Items from a data source:
+ + + + + + +

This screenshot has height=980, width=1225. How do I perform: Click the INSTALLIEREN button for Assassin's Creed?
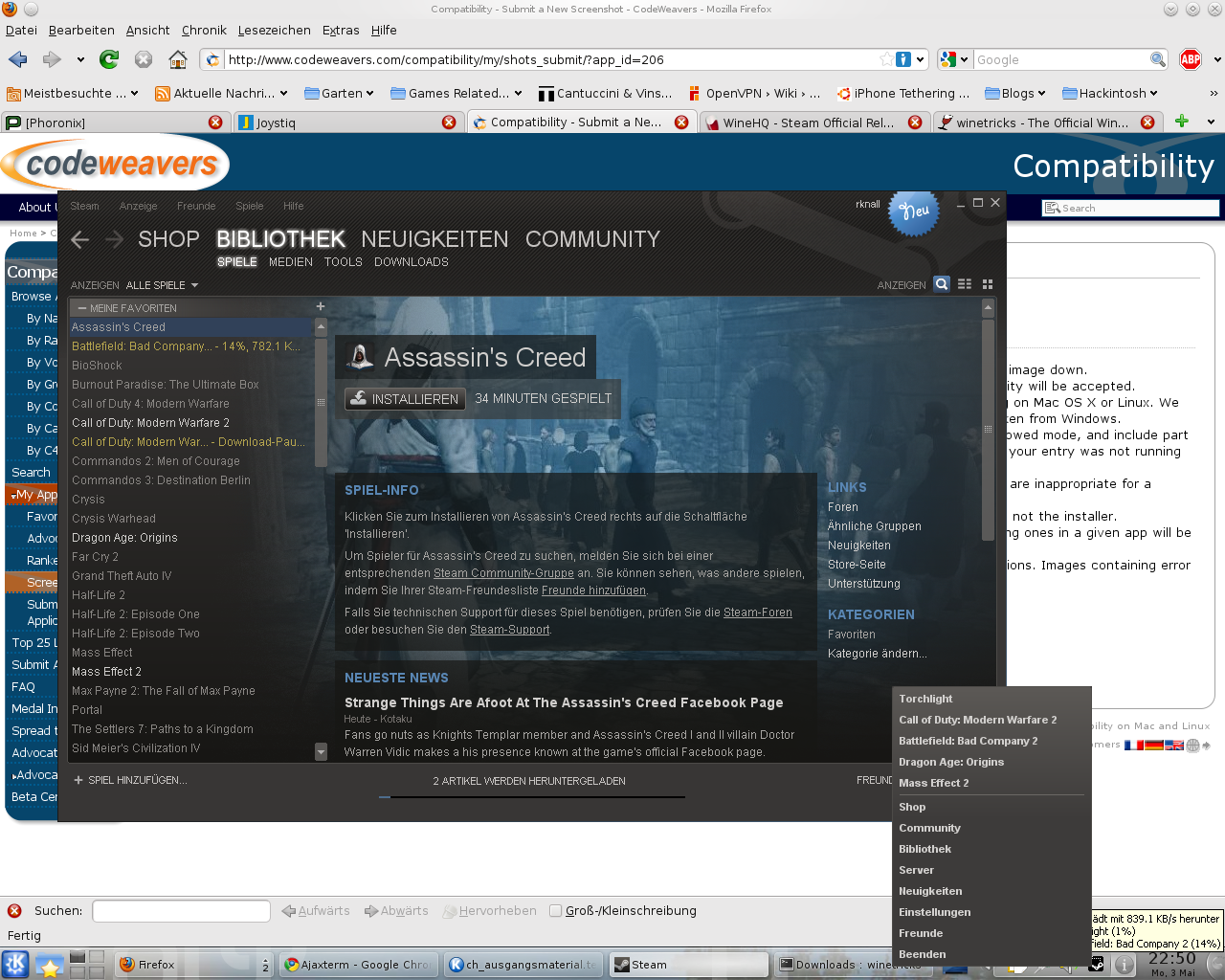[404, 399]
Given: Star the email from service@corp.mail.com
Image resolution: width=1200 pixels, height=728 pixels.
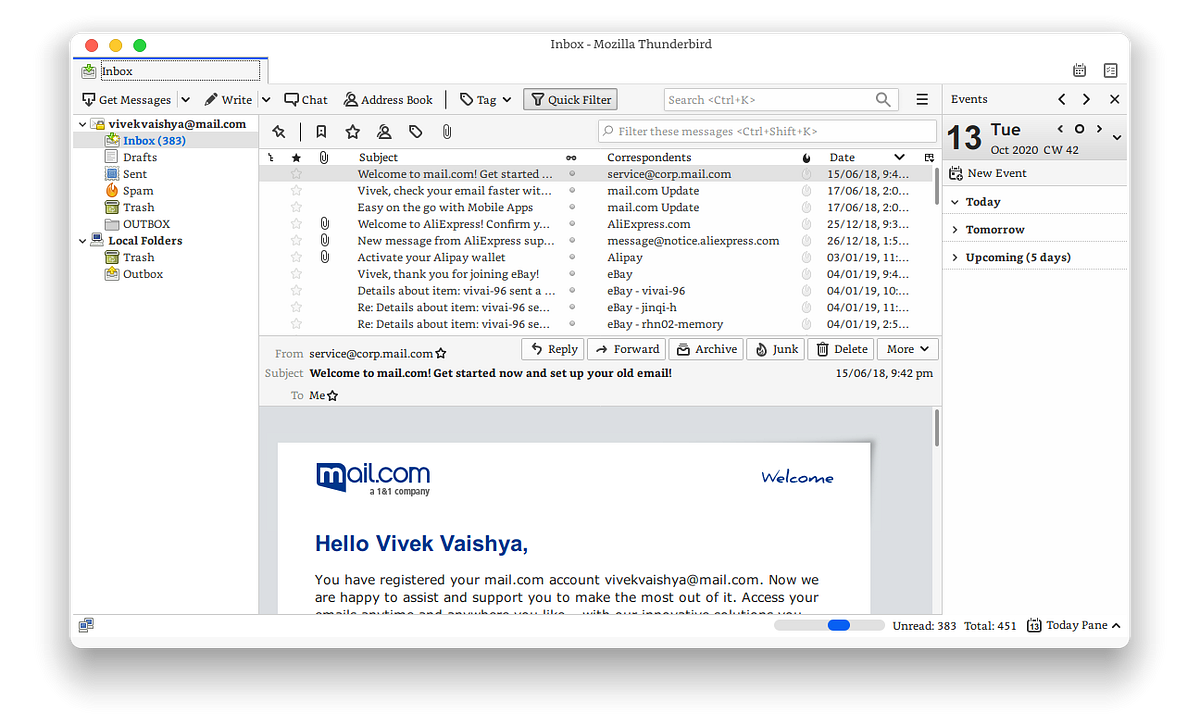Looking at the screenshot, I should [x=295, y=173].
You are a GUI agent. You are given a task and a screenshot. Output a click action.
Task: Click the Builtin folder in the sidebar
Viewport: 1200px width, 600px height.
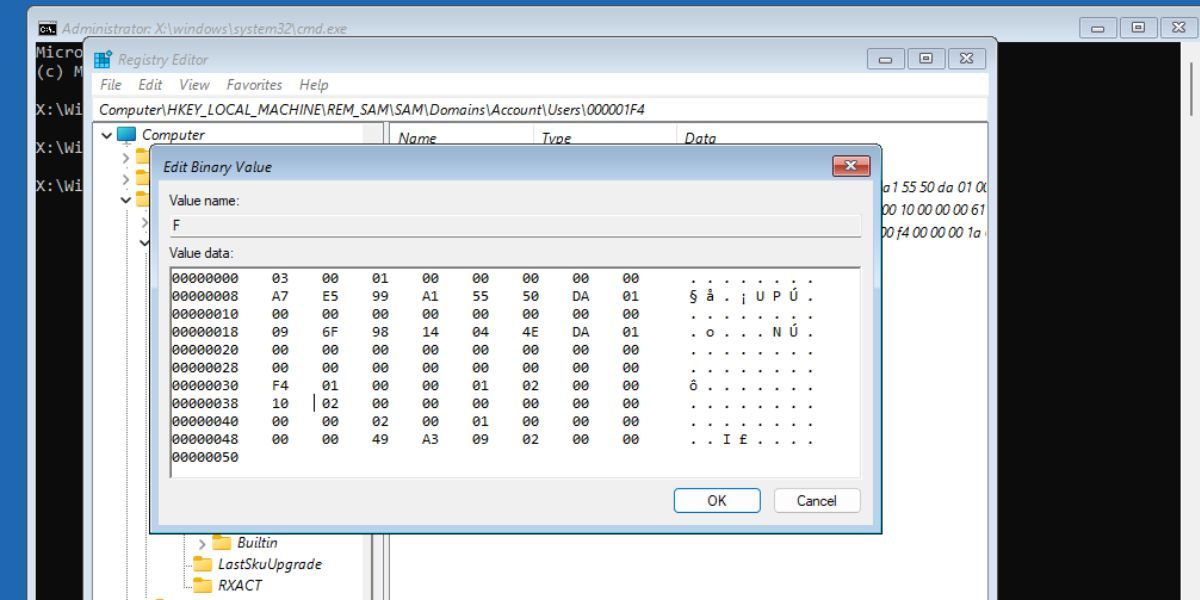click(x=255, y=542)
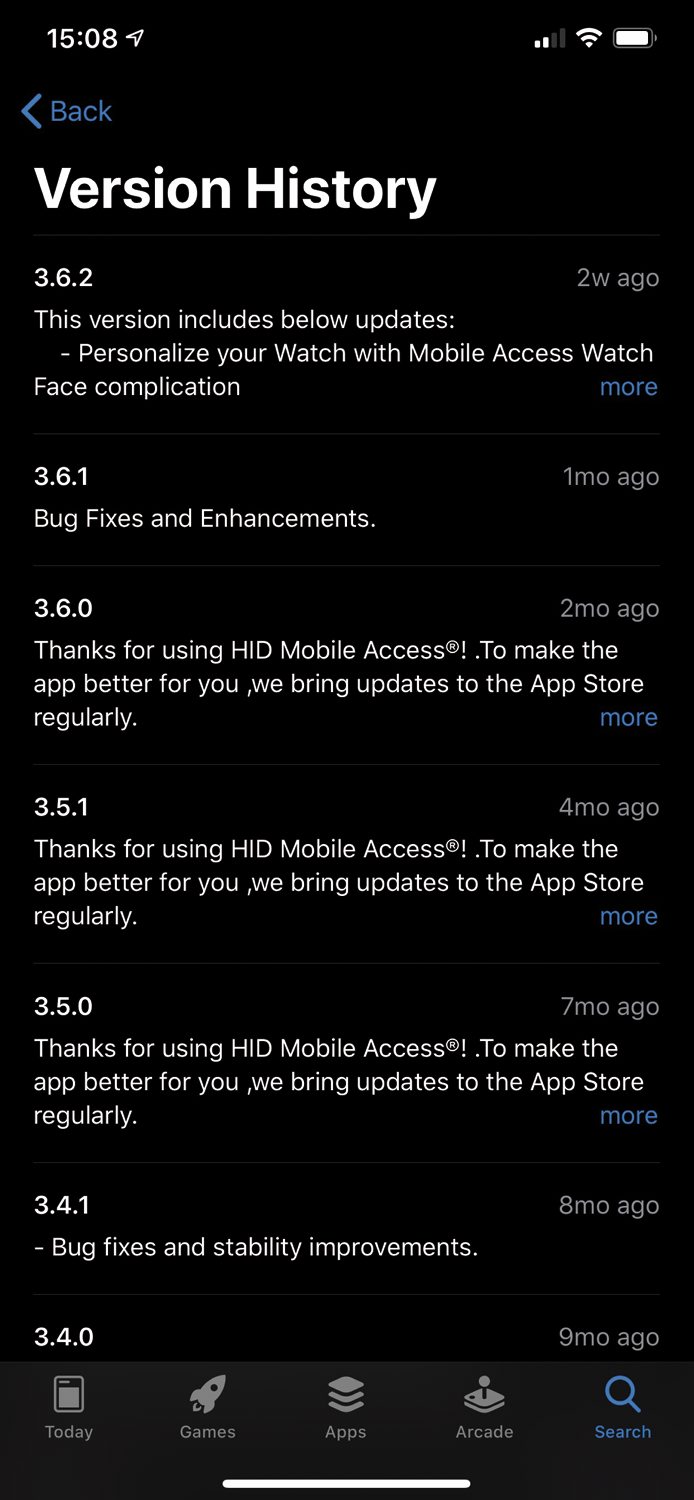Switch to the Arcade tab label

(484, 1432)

+ + + + + + +

→ **What you need to do**
Line by line, transcribe the records exactly, omitting the images.

→ **Final answer**
This screenshot has height=980, width=1225. How do I perform: Click the INSTALLIEREN button for Assassin's Creed?
[404, 399]
Given: Star the email from service@corp.mail.com
Image resolution: width=1200 pixels, height=728 pixels.
Looking at the screenshot, I should [x=295, y=173].
You are a GUI agent. You are given a task and a screenshot. Output a click action.
Task: Click the Builtin folder in the sidebar
Viewport: 1200px width, 600px height.
click(x=255, y=542)
Switch to the Arcade tab label

(484, 1432)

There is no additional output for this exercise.